Recast the lines below as a JSON list of strings, one string per line and no blank lines, starting at the line that contains "Open editor preferences with the gear icon" and stopping after the line that contains "Action: click(710, 593)".

=== THE RECORDS ===
========================================================================

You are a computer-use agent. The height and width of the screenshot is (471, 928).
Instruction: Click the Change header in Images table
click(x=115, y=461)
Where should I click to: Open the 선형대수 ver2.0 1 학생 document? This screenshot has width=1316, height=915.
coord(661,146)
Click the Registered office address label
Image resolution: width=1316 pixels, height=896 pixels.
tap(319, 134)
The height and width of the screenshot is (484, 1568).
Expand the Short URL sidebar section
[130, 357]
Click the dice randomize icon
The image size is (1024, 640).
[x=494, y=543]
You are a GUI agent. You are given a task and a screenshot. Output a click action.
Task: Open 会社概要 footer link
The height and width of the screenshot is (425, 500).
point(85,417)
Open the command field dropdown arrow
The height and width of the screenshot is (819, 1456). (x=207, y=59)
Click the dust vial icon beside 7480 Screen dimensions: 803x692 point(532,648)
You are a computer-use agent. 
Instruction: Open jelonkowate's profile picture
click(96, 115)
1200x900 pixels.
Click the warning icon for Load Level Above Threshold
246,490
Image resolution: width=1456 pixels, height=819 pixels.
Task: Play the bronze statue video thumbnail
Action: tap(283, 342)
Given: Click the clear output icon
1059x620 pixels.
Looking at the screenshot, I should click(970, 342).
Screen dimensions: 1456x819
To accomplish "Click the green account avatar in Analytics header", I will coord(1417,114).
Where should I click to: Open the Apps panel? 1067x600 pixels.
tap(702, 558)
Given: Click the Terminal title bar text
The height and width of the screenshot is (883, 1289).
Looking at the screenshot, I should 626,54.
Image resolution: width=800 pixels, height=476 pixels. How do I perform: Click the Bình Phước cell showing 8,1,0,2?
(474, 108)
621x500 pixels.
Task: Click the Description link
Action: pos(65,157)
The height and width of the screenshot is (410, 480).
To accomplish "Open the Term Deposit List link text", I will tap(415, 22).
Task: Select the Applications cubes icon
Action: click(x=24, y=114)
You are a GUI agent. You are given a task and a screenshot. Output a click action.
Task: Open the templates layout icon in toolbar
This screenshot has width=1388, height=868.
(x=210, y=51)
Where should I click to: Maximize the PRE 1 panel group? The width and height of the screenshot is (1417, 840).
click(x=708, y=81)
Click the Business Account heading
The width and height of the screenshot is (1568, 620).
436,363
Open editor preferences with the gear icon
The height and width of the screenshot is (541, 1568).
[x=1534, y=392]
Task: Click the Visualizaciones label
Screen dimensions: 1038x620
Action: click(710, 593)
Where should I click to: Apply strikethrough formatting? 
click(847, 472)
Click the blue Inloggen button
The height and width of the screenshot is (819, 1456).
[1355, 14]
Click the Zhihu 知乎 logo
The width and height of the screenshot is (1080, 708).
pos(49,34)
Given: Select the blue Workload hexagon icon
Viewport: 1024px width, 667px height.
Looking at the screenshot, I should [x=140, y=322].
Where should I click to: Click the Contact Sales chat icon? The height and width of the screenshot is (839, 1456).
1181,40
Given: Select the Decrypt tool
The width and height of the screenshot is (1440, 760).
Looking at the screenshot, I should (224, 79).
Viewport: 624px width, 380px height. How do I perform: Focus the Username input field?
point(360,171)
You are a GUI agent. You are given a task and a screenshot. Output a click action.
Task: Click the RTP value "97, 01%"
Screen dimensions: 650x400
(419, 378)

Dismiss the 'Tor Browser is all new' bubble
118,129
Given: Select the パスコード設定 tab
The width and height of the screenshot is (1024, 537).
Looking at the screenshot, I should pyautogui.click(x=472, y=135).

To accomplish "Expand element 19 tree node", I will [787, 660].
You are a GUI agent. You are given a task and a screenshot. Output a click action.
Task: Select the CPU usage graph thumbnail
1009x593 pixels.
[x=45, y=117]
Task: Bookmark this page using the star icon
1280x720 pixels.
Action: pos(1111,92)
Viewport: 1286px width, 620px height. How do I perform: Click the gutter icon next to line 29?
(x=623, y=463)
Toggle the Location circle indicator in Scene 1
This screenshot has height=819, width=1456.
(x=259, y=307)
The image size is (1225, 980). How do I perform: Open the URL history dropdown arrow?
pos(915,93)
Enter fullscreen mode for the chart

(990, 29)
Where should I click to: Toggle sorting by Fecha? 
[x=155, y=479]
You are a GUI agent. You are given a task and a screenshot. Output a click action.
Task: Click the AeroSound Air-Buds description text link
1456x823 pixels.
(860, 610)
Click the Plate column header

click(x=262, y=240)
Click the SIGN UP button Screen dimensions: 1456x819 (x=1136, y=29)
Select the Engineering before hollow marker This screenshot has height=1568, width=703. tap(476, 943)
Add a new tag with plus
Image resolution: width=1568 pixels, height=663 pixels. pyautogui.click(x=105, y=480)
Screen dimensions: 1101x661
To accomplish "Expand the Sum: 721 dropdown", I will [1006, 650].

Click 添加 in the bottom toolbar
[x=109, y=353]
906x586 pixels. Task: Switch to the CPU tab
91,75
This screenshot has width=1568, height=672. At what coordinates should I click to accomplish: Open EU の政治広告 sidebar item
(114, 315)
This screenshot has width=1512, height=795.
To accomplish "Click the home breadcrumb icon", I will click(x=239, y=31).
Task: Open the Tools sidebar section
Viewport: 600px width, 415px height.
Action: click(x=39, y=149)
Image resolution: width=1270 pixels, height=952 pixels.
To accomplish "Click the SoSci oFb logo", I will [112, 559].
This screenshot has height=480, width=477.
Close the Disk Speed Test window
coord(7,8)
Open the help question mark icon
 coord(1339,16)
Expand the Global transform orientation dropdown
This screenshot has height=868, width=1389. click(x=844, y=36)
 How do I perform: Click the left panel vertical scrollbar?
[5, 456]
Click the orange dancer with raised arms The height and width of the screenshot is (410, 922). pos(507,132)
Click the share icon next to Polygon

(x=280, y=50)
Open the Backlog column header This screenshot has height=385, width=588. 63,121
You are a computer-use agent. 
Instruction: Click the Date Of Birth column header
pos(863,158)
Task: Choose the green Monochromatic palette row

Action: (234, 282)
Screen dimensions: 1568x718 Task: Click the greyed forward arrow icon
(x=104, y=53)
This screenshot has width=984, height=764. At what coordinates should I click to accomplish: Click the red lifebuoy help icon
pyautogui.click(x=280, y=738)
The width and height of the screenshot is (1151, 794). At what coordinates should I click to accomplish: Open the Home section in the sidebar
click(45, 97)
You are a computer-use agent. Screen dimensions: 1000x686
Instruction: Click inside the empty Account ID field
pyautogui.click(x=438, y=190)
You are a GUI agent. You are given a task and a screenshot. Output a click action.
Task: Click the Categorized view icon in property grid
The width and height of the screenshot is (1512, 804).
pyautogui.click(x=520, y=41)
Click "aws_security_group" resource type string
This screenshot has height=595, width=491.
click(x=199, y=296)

========================================================================

=== WORKED SOLUTION ===
[
  "Open editor preferences with the gear icon",
  "The height and width of the screenshot is (541, 1568).",
  "[x=1534, y=392]",
  "Task: Click the Visualizaciones label",
  "Screen dimensions: 1038x620",
  "Action: click(710, 593)"
]